The entity that is responsible for the actual data transfer between each entity for every supported protocol. Each proxy initiates the respective mirror in order to communicate with the other side-entity. This entity is transparent to the readers and writers.
The entity that is responsible for keeping the records in the main memory. In case of local transfer, the same address space is used for increased performance. In case of remote transfers, on the reader's side the mirror fills the buffer with the retrieved records and the consumes them. On the writer's side the produced records are moved in the buffer and the mirror handles their remote transfer. Both the reader and the writer support configurable buffer size.
Connection Handler
The entity that is responsible for setting up a connection between the reader and the requested writer. Writer subscribes itself on the connection handler so the readers can find the requested writers.
HTTP Broker
This component exposes the result as an http endpoint

The following diagram shows the stages of a full communication between a reader and a writer:

gRS2 communication schema

note: The locator that is produced from the writer side is not actual send to the read through the network but the client side of the application uses it and feeds it to reader.


Result Set is a set of facilities available as Java libraries. Therefore, there is no deployment scheme for them. They are just individually and independently co-deployed with components that need to use a particular feature that one of them offers.

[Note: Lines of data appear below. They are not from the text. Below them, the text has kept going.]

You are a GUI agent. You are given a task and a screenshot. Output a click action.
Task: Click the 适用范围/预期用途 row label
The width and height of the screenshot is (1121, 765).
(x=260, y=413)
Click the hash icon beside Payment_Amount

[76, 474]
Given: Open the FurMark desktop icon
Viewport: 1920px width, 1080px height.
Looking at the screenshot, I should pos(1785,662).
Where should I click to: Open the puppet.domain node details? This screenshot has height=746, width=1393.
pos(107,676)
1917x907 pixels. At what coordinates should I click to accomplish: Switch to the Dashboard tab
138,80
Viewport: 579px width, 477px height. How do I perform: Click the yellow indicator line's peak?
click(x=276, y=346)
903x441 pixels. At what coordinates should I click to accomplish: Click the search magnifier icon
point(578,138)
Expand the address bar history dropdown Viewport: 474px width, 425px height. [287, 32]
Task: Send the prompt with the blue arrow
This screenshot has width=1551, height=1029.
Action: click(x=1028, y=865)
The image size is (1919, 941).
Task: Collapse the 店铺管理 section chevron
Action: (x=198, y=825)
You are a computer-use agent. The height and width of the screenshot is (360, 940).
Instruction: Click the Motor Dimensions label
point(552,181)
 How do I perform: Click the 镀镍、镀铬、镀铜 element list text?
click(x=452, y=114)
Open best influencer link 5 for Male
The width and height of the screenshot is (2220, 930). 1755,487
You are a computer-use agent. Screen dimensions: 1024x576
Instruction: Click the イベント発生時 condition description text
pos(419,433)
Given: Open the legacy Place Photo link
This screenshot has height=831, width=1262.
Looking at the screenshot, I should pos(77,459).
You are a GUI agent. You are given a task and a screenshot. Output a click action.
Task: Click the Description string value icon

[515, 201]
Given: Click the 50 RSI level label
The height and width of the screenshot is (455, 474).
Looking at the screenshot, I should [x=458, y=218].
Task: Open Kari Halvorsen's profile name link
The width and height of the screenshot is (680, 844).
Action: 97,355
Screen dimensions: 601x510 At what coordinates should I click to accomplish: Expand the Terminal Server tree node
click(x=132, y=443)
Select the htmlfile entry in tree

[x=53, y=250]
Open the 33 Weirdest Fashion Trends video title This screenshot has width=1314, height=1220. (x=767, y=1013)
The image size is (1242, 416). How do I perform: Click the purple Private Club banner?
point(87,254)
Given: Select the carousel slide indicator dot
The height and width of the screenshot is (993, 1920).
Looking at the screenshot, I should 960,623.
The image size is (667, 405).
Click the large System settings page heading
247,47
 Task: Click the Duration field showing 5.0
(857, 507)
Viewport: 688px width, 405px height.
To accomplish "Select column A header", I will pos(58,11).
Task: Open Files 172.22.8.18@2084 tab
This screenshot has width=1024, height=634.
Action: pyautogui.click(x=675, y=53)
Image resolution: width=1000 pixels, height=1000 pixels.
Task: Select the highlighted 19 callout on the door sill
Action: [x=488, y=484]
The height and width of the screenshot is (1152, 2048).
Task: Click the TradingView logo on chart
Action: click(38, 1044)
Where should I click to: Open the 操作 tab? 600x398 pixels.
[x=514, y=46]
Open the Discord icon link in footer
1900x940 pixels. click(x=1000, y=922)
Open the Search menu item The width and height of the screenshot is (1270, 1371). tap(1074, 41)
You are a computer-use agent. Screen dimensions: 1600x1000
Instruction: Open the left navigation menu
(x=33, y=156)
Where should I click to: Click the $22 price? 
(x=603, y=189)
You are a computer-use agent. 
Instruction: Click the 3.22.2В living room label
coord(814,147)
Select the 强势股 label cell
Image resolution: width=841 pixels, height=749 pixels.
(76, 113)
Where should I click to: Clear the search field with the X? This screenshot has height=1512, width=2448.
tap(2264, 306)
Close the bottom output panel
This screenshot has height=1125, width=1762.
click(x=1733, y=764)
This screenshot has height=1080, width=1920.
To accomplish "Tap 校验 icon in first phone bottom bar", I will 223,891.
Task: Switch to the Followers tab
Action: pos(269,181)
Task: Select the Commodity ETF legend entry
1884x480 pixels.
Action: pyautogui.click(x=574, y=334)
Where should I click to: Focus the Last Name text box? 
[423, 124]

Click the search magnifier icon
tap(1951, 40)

Only the HTTP Broker Servlet needs to be deployed as a web application in a machine hosting an application server such as Apache Tomcat, Jetty, JBoss etc.

Use Cases

Well suited use cases

  • The Result Set can offer high throughput in point to point data transfer for records with fields containing embedded payload of reasonable size, such as the results of any service publishing stream based results. According to the use case in question, clients will select appropriate sizes for the buffers which will host their records in relevance with the target memory footprint.
  • Pipelined processing: Result Sets located on the same node or distributed to a number of nodes can be combined in order to form a high throughput pipeline which can be used for data processing.
  • The Result Set can be used by components which are part of the presentation layer. The random access requirements of such components are satisfied by the appropriate Readers.
  • Transfer of any type of payload: Records can be easily customized to carry any datatype the user prefers if the datatypes that are supported from the offered Field types are not suited to her needs.

Less well suited Use Cases

In case of records containing overly large payloads, the user should avoid embedding the payload into fields designed to keep the entire object in memory. If this suggestion is not followed, the ResultSet may not perform optimally as a result of the large incurred memory footprint and network overhead. In such cases the user should opt for fields supporting chunked transfer, such as the FileField, or if store-and-forward needs to be avoided entirely, for a scheme which data are published and passed by reference via URLFields. In the latter case, the full functionality of the URL Resolution Library will be exploited. The core functionality offered by the library is, as mentioned, targeted to point-to-point communication. Use cases employing the publish-subscribe scheme, namely the consumption of the same result set by different consumers should use a utility specially designed for this case, the ResultSet Store, keeping in mind that the basic features for which ResultSet was designed - high performance and on-demand production - will not be offered to their full extent.